== Data
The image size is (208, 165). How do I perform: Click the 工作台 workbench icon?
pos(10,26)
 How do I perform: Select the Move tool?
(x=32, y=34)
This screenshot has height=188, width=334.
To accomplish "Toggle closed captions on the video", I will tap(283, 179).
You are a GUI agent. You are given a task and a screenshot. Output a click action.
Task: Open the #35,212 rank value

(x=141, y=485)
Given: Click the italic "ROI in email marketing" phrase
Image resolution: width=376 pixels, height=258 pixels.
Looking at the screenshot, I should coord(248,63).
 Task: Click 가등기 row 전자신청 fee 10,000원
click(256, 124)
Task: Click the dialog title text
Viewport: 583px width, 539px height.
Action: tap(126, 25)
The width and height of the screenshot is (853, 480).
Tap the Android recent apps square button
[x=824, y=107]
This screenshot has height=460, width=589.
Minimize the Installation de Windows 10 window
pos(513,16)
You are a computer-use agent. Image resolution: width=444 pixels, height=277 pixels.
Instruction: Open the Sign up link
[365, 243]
====
== Data
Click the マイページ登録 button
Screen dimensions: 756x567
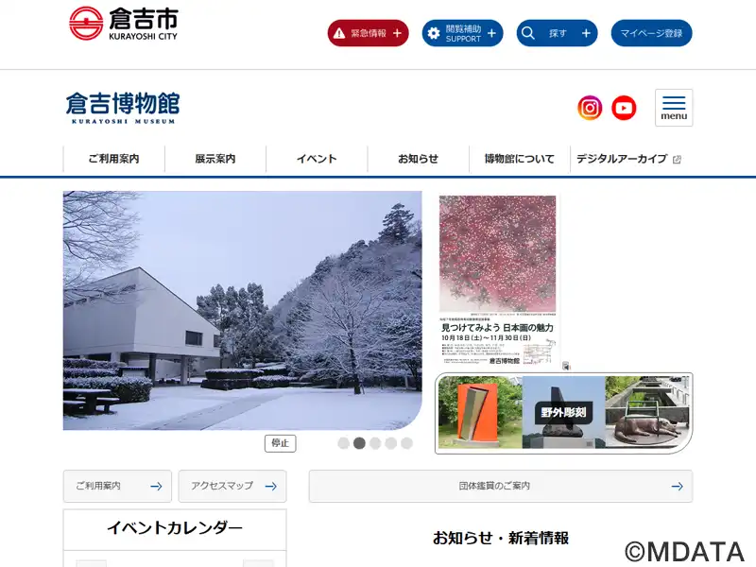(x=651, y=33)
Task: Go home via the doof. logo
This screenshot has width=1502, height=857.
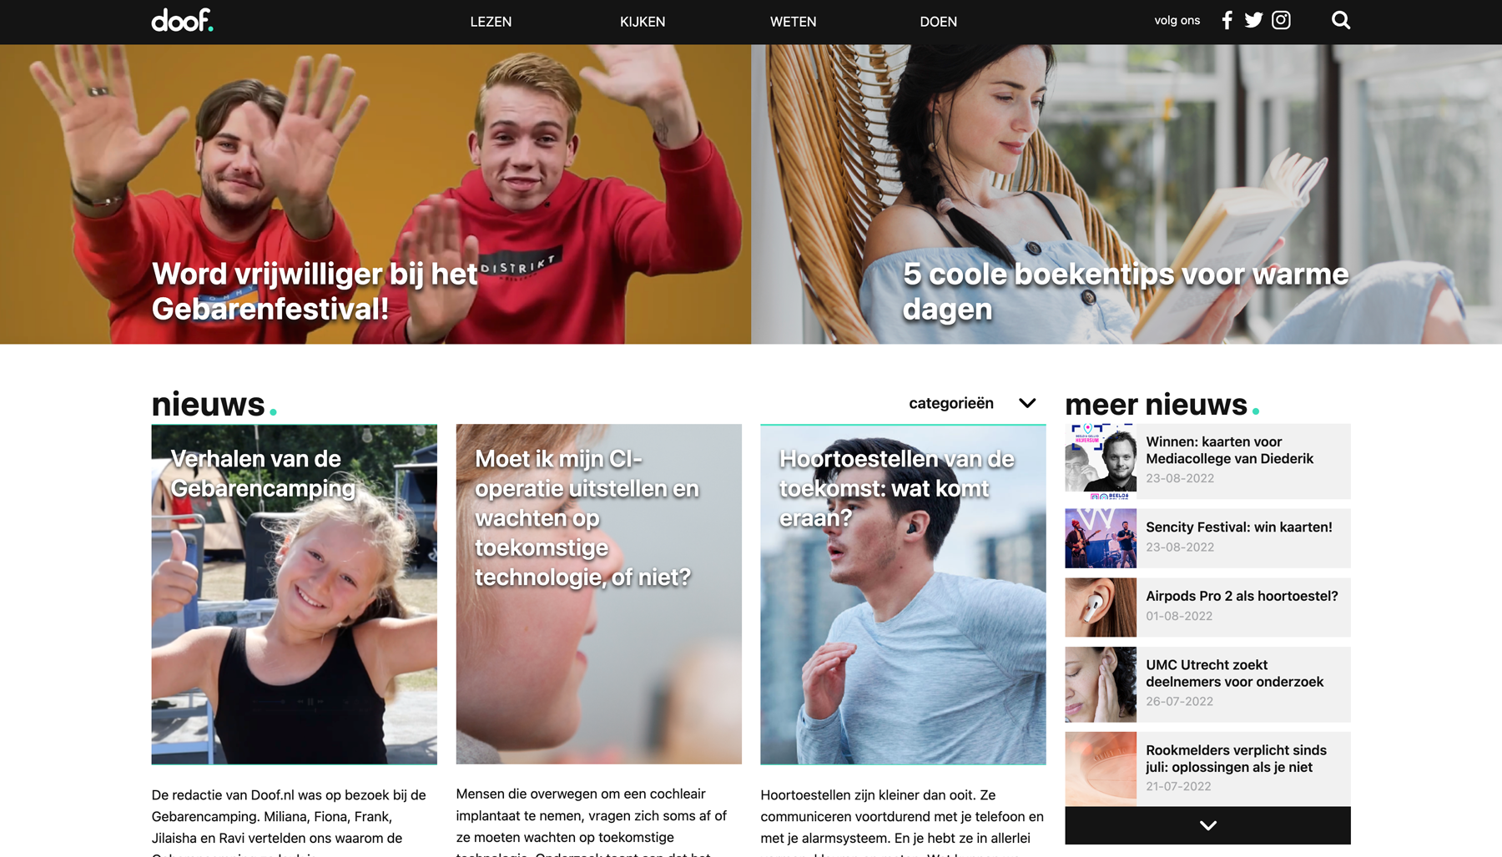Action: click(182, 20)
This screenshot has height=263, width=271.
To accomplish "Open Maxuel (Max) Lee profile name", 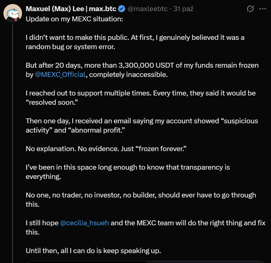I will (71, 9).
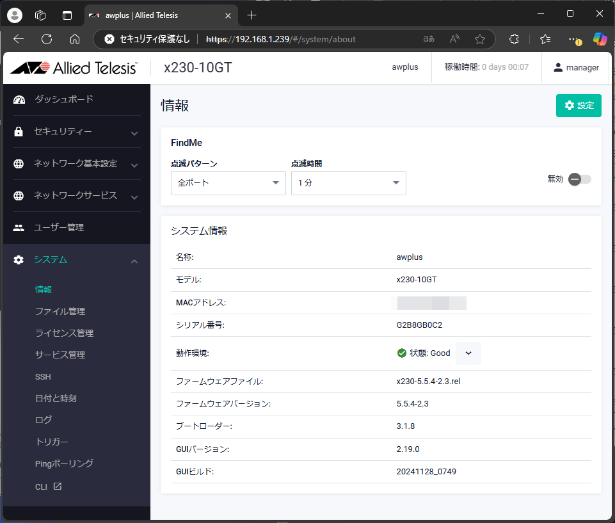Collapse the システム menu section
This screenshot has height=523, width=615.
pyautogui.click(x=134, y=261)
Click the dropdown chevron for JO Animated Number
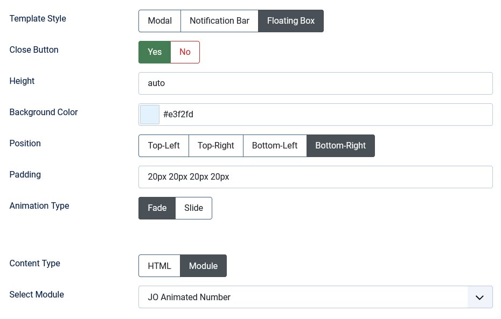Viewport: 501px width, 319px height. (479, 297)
====
▶ **The problem**
Your task is to find each line in the entries that contains the string "agent" and copy it.

▶ **Worked solution**
You are a GUI agent. You are given a task and a screenshot. Output a click action.
You are a computer-use agent. Image resolution: width=444 pixels, height=277 pixels.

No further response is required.